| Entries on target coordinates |
** BEGIN **
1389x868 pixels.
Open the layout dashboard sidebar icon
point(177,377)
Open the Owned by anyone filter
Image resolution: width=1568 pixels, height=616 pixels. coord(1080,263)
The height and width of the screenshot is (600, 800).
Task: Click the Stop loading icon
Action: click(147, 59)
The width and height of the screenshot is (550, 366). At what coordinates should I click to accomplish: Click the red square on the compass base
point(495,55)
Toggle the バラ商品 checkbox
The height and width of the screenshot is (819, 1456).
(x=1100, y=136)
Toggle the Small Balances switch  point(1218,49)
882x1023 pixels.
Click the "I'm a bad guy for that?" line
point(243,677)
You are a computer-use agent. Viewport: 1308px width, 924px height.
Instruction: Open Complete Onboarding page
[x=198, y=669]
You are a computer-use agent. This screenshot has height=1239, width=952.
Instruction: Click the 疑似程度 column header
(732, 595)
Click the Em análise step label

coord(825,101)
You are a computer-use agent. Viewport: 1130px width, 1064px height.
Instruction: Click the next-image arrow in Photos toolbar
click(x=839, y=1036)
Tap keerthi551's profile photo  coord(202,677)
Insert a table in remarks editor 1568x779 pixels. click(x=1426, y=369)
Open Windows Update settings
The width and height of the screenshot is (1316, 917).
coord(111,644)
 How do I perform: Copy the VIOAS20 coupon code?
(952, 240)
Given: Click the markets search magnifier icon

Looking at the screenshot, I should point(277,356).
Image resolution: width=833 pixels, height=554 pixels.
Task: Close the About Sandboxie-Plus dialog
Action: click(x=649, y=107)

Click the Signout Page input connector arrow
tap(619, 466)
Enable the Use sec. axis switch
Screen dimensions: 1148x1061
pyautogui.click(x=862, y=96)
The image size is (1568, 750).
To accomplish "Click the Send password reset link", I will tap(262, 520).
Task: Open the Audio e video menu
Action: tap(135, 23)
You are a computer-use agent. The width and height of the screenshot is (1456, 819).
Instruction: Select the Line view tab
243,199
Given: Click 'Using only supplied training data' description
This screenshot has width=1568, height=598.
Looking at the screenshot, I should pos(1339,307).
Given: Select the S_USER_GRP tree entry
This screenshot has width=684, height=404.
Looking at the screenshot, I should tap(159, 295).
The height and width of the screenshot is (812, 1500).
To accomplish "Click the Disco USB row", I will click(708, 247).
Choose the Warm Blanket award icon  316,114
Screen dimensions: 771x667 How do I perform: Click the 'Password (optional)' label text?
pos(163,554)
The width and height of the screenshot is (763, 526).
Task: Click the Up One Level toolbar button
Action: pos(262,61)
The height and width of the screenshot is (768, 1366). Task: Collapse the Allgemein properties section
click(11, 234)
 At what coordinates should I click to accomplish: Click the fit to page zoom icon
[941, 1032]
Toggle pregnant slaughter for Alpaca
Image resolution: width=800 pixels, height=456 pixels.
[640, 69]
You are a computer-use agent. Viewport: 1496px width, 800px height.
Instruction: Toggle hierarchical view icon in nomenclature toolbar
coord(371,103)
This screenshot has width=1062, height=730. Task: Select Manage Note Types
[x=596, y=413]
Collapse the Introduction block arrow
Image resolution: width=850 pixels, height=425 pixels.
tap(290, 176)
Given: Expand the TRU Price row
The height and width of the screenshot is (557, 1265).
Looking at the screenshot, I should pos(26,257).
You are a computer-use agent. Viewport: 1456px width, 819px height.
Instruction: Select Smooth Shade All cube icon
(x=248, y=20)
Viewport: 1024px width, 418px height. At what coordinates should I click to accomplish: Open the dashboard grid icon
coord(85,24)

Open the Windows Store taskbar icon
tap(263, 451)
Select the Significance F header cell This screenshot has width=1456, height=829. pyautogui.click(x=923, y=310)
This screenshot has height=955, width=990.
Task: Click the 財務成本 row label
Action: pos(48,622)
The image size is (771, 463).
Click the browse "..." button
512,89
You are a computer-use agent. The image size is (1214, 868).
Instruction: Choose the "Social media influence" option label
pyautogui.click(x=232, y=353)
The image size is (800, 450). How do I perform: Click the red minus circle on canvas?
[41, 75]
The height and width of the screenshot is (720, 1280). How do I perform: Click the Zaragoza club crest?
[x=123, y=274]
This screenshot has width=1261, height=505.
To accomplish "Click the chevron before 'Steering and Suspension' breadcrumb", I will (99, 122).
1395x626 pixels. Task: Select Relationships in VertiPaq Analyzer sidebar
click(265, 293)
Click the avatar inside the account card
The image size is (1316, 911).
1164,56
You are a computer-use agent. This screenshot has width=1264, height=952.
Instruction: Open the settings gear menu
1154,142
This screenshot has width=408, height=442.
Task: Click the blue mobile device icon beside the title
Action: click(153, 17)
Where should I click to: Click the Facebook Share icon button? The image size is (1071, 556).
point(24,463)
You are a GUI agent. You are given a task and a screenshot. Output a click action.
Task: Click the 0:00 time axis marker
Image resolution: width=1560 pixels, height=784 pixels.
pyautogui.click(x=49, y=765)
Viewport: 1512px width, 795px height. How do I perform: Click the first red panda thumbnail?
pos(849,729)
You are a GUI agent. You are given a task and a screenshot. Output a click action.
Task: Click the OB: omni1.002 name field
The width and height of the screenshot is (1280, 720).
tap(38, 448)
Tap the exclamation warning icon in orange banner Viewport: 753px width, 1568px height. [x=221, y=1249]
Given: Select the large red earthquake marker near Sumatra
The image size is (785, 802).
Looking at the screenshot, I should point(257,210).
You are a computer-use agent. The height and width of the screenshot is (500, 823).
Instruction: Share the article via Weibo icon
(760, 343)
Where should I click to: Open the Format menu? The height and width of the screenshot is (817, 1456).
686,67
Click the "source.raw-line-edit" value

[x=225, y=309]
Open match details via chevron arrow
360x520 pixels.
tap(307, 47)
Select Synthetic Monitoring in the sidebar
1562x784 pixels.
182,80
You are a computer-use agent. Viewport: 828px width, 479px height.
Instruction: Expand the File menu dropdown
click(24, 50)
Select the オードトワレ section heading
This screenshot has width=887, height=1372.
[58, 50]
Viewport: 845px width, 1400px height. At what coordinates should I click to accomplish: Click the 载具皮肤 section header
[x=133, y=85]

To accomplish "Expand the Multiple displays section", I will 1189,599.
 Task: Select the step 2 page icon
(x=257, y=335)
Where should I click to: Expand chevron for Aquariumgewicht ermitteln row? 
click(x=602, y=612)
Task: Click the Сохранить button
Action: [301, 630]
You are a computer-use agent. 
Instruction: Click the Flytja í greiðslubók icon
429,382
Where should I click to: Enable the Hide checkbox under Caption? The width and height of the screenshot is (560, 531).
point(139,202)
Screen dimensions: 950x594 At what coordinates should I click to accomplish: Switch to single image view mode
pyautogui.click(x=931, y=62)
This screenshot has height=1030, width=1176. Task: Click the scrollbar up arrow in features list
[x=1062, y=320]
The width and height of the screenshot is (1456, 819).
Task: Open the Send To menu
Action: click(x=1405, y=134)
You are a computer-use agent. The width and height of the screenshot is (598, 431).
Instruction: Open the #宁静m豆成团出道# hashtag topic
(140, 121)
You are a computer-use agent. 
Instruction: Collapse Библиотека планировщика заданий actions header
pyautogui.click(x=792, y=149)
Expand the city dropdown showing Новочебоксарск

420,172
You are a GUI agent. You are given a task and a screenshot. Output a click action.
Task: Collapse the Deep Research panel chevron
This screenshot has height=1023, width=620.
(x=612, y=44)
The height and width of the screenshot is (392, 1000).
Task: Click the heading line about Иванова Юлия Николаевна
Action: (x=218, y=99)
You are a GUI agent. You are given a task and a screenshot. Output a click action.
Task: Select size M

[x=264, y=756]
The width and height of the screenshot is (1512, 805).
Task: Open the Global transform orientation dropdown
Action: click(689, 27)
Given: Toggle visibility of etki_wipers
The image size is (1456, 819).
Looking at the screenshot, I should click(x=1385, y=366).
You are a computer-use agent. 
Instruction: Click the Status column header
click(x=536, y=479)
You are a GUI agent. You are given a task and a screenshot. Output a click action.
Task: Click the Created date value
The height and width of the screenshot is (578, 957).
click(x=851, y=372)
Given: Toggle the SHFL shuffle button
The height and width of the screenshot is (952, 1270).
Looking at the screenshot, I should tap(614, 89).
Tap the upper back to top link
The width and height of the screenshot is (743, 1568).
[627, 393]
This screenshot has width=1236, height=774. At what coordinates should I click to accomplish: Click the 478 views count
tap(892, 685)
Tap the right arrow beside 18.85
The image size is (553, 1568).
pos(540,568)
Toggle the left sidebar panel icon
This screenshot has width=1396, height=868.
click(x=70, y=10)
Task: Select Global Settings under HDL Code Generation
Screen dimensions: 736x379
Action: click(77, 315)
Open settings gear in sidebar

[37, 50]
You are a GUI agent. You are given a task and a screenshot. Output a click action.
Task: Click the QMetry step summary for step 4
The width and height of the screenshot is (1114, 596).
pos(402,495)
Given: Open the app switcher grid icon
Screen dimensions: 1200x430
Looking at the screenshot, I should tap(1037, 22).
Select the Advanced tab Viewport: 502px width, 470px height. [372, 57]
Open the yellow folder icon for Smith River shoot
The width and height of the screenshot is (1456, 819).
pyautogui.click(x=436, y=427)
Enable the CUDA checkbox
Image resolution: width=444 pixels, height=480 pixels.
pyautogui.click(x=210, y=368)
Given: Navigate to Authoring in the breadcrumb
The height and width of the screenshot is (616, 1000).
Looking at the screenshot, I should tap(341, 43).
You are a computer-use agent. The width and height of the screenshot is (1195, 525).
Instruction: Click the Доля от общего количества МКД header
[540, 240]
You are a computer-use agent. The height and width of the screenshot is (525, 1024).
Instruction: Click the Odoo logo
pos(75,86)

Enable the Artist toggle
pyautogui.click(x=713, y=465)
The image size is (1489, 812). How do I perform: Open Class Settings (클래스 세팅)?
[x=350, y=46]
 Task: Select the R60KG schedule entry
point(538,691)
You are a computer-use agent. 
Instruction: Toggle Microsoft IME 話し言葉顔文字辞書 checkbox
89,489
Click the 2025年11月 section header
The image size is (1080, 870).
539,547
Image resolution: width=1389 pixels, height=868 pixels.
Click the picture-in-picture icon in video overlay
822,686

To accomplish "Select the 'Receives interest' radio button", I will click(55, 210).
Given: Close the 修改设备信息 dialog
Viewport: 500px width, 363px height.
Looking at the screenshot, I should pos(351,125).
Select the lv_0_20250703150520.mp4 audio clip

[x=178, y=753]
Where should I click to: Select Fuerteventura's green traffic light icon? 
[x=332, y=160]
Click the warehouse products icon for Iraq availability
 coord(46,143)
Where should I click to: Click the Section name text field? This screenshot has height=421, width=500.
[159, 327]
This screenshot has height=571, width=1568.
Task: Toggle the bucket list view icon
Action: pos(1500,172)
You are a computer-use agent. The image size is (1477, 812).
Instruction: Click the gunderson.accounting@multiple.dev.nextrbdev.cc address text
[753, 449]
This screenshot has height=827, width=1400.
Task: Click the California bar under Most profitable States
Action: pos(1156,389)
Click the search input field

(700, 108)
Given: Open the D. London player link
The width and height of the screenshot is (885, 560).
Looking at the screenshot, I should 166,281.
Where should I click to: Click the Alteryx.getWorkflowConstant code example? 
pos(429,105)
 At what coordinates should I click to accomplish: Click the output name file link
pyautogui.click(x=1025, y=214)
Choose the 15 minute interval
** END **
| PROBLEM DESCRIPTION |
Copy out the items between the line holding "Enable the Use sec. axis switch" and the line holding "Looking at the screenshot, I should tap(159, 295).", inclusive, with no changes.

| FULL ANSWER |
Enable the Use sec. axis switch
Screen dimensions: 1148x1061
pyautogui.click(x=862, y=96)
The image size is (1568, 750).
To accomplish "Click the Send password reset link", I will tap(262, 520).
Task: Open the Audio e video menu
Action: tap(135, 23)
You are a computer-use agent. The width and height of the screenshot is (1456, 819).
Instruction: Select the Line view tab
243,199
Given: Click 'Using only supplied training data' description
This screenshot has width=1568, height=598.
Looking at the screenshot, I should pos(1339,307).
Given: Select the S_USER_GRP tree entry
This screenshot has width=684, height=404.
Looking at the screenshot, I should tap(159, 295).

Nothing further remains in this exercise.